## What is required
Copy the entries below word for word, beginning at the line that contains "1279x952 pixels. How" and ending after the line that contains "Open user profile".

## Record set
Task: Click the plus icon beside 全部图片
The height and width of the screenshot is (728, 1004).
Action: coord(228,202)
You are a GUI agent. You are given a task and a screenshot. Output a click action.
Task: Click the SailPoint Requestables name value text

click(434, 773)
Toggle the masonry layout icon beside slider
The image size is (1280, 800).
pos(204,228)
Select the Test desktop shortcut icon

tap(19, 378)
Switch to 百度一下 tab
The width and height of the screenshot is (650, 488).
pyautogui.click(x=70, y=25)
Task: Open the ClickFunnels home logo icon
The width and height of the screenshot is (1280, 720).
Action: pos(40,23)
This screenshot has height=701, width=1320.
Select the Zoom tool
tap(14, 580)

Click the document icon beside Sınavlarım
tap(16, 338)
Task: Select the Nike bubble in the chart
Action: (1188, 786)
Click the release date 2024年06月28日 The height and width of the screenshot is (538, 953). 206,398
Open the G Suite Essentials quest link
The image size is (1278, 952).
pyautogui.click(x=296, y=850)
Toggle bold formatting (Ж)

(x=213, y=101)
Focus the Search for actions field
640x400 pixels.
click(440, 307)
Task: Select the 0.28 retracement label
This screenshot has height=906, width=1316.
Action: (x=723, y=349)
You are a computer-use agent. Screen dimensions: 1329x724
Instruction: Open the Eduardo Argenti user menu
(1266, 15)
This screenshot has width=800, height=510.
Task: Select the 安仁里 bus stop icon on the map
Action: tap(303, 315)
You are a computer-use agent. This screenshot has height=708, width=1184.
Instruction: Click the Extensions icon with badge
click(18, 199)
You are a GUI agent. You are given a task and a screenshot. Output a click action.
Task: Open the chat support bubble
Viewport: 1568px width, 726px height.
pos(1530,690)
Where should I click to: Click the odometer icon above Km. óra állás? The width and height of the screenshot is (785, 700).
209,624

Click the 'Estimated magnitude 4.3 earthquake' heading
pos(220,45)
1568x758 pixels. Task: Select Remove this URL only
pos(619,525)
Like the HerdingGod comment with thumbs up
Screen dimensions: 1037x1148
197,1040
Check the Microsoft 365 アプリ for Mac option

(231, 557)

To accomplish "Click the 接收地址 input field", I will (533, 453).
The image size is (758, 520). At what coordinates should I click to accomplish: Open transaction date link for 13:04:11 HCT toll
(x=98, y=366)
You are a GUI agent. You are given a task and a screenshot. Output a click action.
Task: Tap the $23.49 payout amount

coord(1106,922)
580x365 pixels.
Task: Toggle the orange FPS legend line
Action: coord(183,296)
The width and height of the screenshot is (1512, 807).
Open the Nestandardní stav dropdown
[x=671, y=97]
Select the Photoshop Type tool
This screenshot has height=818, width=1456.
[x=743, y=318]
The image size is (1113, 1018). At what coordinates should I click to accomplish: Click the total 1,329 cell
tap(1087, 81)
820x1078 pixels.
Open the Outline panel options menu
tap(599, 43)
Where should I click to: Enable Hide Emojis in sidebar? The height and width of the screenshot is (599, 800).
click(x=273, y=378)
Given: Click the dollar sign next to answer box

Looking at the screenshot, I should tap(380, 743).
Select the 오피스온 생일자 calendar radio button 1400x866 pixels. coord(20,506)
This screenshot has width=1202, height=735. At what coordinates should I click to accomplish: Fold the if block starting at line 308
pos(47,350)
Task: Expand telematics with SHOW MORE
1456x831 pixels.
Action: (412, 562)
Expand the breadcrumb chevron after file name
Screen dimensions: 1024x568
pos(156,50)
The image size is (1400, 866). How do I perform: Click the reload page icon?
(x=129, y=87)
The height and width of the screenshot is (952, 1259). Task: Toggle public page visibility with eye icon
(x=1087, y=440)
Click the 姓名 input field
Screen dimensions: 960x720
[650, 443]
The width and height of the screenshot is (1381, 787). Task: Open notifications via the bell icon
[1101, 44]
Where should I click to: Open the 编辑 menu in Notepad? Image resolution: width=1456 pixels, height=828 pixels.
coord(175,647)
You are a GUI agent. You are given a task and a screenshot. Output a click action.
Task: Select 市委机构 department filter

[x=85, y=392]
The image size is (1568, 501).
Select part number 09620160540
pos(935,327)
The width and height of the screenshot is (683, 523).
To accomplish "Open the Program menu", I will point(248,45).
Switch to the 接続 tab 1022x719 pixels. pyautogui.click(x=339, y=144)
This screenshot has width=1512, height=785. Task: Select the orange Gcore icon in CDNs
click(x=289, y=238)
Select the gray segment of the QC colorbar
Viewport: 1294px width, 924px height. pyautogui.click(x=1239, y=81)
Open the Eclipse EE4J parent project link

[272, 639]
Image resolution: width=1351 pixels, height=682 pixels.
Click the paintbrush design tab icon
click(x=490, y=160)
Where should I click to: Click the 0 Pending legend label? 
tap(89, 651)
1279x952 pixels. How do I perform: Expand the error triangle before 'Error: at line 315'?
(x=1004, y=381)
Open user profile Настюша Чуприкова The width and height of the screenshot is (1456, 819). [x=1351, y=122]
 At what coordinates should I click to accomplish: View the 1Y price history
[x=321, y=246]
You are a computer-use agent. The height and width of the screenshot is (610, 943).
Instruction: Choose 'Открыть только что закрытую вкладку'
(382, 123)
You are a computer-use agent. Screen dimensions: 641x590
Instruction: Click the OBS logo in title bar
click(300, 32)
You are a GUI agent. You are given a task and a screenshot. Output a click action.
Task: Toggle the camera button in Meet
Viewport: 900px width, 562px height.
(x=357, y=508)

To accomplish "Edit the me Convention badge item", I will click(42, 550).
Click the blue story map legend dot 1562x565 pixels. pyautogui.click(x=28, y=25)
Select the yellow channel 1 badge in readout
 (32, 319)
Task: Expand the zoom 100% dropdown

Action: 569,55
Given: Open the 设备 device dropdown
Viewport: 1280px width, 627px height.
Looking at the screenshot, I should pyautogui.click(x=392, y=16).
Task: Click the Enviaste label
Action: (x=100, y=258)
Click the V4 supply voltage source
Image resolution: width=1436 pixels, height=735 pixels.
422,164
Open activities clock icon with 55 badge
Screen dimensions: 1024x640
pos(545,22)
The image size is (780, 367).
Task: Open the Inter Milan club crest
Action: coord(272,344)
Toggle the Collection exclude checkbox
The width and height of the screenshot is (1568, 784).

## Full solution
1279x952 pixels. How do I perform: Expand the error triangle before 'Error: at line 315'?
(x=1004, y=381)
Open user profile Настюша Чуприкова The width and height of the screenshot is (1456, 819). [x=1351, y=122]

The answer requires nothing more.